Schuberth: le novità 2017


di Marco Gentili giovedì, 8 settembre 2016
C4 ed R2 Sport, sono i nuovi caschi in fibra di Schuberth. Ecco, in anteprima come sono fatti. Per vederli dal vivo l’appuntamento è a Intermot ad ottobre



A un mese da Intermot siamo già in grado di anticipare le due novità di Schuberth per il 2017. Il produttore tedesco continua la sua operazione di svecchiamento e assalto al mercato dei caschi premium con due nuovi prodotti che segnano il nuovo corso dell’azienda di Magdeburgo, lontana anni luce dall’immagine di “quelli che fanno caschi da turismo”. Ed è sulla base di queste premesse che entro pochi mesi troveremo in commercio il C4 e l’R2, di cui abbiamo potuto ammirare da vicino i primi esemplari di pre serie.
Si tratta di due caschi in fibra che rappresentano l’inizio del rinnovamento della gamma Schuberth: disegnati dallo studio Kiska (lo stesso che da anni cura il design di Ktm e Husqvarna), hanno all’interno un dispositivo di connettività Bluetooth studiato da Sena (chiamato SC1) che rende questi due caschi un unicum assoluto sul mercato. Dispongono di serie di un microfono integrato nella calotta e di due altoparlanti, mentre nella parte bassa della calotta sono situati due piccoli sportelli in cui trovano posto a scomparsa rispettivamente l’alloggiamento della centralina e la batteria agli ioni di litio.

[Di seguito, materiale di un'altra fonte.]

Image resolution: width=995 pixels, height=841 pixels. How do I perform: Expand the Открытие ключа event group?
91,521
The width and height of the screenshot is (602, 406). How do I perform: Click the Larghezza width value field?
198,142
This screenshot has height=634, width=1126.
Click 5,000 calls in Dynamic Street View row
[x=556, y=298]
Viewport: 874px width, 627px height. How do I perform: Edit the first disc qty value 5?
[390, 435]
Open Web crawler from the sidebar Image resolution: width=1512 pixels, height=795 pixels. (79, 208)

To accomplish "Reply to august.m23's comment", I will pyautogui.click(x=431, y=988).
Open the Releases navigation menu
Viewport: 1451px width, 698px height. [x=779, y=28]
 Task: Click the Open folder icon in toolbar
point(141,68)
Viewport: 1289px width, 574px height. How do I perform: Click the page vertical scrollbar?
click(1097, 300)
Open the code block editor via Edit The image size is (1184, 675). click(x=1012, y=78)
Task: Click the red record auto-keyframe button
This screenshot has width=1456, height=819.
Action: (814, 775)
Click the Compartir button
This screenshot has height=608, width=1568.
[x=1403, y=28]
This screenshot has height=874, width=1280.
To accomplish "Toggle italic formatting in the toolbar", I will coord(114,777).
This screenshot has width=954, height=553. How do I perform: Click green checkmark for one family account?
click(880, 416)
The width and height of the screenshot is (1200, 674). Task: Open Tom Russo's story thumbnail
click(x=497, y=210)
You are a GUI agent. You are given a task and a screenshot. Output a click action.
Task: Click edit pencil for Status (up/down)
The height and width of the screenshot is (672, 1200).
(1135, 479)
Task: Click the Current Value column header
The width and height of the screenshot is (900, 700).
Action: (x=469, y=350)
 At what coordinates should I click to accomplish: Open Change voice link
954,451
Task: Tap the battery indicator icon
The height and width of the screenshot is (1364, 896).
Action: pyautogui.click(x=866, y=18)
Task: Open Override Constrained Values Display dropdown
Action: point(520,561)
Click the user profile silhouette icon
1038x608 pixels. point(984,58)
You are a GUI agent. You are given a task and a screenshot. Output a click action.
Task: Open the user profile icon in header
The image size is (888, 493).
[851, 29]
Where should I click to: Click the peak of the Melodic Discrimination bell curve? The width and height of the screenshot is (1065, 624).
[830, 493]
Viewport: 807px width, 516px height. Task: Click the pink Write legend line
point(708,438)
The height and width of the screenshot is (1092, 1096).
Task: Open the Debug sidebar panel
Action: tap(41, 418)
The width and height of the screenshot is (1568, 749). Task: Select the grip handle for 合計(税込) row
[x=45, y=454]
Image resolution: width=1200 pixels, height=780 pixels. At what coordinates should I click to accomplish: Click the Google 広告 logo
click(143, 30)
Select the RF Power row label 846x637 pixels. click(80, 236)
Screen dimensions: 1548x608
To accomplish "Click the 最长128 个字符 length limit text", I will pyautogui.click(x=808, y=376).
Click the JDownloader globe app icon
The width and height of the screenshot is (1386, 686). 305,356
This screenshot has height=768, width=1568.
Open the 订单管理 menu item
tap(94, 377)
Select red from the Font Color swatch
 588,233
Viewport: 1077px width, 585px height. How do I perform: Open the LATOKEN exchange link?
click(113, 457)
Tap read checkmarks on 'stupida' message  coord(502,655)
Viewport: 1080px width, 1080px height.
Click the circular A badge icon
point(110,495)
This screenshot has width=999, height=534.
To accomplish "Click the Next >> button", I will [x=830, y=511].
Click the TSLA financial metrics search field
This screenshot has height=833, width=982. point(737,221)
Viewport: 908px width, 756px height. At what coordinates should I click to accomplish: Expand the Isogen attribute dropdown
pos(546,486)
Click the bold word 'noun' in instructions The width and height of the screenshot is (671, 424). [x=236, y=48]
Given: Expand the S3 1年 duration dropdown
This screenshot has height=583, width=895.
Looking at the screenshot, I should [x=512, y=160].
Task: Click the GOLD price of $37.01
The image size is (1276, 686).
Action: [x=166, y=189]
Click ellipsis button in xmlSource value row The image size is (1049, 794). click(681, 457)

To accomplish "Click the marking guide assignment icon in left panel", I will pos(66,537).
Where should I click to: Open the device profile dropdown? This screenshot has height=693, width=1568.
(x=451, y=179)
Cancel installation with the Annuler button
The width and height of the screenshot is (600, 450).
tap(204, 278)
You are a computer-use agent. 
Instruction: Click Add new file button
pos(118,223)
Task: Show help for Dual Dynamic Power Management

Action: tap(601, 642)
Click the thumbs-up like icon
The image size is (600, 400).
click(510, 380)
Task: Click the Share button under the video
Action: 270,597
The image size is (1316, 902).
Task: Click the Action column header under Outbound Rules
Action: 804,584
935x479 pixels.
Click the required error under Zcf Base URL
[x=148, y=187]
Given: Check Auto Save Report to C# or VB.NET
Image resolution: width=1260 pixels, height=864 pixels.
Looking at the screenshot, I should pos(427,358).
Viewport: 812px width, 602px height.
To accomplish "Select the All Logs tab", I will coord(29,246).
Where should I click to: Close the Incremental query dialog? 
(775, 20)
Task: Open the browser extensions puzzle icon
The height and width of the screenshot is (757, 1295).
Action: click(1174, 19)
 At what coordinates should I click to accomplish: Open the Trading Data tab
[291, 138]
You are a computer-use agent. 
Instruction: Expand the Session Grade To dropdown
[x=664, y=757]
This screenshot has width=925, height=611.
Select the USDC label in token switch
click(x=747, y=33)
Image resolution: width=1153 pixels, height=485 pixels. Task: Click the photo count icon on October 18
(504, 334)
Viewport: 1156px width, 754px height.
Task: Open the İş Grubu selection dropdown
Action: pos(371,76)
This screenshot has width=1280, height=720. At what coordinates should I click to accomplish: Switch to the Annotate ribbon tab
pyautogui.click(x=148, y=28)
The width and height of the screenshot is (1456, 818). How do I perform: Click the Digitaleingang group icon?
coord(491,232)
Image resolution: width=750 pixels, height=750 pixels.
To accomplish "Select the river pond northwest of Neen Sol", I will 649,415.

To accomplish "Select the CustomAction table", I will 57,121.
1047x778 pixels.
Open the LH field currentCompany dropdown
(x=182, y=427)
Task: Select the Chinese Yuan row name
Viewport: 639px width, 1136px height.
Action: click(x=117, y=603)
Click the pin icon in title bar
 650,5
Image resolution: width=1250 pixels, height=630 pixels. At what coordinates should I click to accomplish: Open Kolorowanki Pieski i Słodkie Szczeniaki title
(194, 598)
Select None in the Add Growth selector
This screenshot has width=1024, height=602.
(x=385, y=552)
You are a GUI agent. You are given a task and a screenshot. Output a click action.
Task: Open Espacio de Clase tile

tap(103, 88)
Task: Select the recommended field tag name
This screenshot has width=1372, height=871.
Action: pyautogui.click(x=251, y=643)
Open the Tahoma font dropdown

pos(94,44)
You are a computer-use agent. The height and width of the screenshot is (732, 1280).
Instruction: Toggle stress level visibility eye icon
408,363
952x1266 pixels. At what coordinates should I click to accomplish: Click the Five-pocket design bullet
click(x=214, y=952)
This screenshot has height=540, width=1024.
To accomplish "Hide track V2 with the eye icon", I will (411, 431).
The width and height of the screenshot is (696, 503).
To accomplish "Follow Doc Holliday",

Il C4, come dice il nome, entra nella famiglia dei modulari e rappresenta la naturale evoluzione del C3. Ha una calotta esterna in fibra ed è dotato di visierino parasole e lente antiappannamento, mentre la chiusura è con un cinturino a regolazione micrometrica. Il C4 a prima vista non sembra nemmeno un casco apribile, tale e tanto è stato il lavoro svolto sulle forme e sul design della calotta esterna. Sul nuovo flip on in Schuberth è stato svolto un notevole lavoro per quanto riguarda l’ergonomia: il pulsante che regola l’apertura della mentoniera è più grande e facile da attivare anche indossando i guanti, mentre il meccanismo per l’areazione del mento è stato dotato di un’aperura a clic: basta schiacciarla con una leggera pressione per regolarne il flusso. Più simile a un integrale grazie alle sue forme compatte, pesa 1.470 grammi e sarà disponibile in 12 colorazioni (6 plain e 6 grafiche) a partire da 649 euro.
 
Il nuovo R2 invece rappresenta la novità che completa la gamma: si tratta di un integrale in fibra dal peso contenuto (1.340 grammi) che è concepito per i motociclisti delle categorie street, naked e sport touring, ovvero la fetta più consistente del mercato. Un integrale tuttofare, dalle linee filanti e allungate, con guanciali a sgancio rapido e cinturino con chiusura a doppio anello. La sua particolarità si rintraccia nel rivestimento della calotta interna in tessuto altamente traspirante e molto confortevole al tatto (che in Schuberth hanno brevettato come ShinyTex), nel quale non vi sono pezzi incollati o cuciti tra di loro. In pratica, una sorta di cuffia unica per garantire comfort al motociclista. L’R2 sarà disponibile in 4 colori a 419 euro e in 9 grafiche a 499 euro.